Professor de história com mais de 20 anos de carreira, Bartel relata estar se sentindo mal e com dificuldades para trabalhar. Ele afirma que há uma criminalização da docência em curso no país. Nas mensagens de ódio destinadas a ele, leu que as escolas precisam de proteção contra “degenerados”, além de diversos xingamentos que, para ele, desumanizam o educador. “É como se eu não fosse profissional, fosse uma pessoa despreparada que estava ali dentro da escola para alguma finalidade escusa.”
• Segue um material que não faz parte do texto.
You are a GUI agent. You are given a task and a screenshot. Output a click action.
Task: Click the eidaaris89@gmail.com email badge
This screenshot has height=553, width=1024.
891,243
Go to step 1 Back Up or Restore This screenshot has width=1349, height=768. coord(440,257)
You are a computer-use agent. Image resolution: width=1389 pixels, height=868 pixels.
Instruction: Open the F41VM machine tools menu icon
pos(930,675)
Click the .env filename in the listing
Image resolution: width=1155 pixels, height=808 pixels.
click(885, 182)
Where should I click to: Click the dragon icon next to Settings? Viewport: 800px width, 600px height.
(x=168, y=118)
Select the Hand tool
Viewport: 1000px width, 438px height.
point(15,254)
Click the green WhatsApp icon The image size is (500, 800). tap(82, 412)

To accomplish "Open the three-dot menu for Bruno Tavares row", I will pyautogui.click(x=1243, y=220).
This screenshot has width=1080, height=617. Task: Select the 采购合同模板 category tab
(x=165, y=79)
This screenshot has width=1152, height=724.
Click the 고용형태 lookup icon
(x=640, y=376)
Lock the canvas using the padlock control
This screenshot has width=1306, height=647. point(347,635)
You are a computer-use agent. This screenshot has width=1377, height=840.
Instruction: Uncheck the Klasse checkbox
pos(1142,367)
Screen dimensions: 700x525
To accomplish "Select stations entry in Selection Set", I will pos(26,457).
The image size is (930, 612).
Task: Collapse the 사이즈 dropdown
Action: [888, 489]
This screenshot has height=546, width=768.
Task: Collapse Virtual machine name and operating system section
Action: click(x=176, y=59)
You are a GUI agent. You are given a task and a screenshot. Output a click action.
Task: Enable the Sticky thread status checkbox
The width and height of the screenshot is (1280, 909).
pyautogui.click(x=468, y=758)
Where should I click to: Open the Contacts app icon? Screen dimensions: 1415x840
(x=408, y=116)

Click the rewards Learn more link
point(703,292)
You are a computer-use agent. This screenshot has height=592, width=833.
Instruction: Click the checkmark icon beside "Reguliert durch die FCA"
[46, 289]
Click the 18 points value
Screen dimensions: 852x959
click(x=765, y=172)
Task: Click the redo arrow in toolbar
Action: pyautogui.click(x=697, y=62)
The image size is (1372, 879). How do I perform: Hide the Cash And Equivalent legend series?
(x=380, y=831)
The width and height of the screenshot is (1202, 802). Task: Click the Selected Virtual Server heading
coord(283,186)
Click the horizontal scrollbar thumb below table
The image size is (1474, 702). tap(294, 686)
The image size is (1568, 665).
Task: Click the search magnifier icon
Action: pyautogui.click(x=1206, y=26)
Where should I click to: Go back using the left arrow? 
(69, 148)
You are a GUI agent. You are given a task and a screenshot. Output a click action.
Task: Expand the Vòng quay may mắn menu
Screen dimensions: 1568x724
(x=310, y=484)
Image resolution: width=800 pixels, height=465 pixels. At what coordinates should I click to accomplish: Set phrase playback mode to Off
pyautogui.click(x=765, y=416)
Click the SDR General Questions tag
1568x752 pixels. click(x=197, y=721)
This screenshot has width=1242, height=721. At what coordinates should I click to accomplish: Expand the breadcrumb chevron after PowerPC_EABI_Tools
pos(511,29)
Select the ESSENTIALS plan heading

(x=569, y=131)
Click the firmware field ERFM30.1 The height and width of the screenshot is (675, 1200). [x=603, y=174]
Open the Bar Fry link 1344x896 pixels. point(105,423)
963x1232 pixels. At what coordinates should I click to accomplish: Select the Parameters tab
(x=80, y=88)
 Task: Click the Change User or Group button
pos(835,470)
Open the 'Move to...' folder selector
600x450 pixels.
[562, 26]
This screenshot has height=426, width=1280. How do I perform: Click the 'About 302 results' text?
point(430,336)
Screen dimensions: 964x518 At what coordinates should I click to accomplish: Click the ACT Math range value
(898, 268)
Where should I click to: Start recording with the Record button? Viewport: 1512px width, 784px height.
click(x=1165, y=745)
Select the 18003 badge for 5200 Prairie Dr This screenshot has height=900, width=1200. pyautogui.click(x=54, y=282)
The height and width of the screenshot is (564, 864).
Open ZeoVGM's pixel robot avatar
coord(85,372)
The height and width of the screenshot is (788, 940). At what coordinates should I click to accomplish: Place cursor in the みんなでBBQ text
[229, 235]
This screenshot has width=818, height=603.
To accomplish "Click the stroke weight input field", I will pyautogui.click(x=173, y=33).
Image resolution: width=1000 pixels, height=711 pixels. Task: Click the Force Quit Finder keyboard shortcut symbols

Os ataques direcionados tanto para Meyer, quanto para Bartel, impactaram diretamente na saúde mental de ambos. O professor de história conta que se sente acuado no ambiente escolar e tem dificuldades para dormir. “A instituição de ensino, no nosso campus, que era para ser um lugar de alegria e liberdade, acaba se tornando um lugar de medo, censura e desconfiança.” De acordo com o relato do professor, esse receio fez com que alguns colegas de trabalho também se afastassem dele.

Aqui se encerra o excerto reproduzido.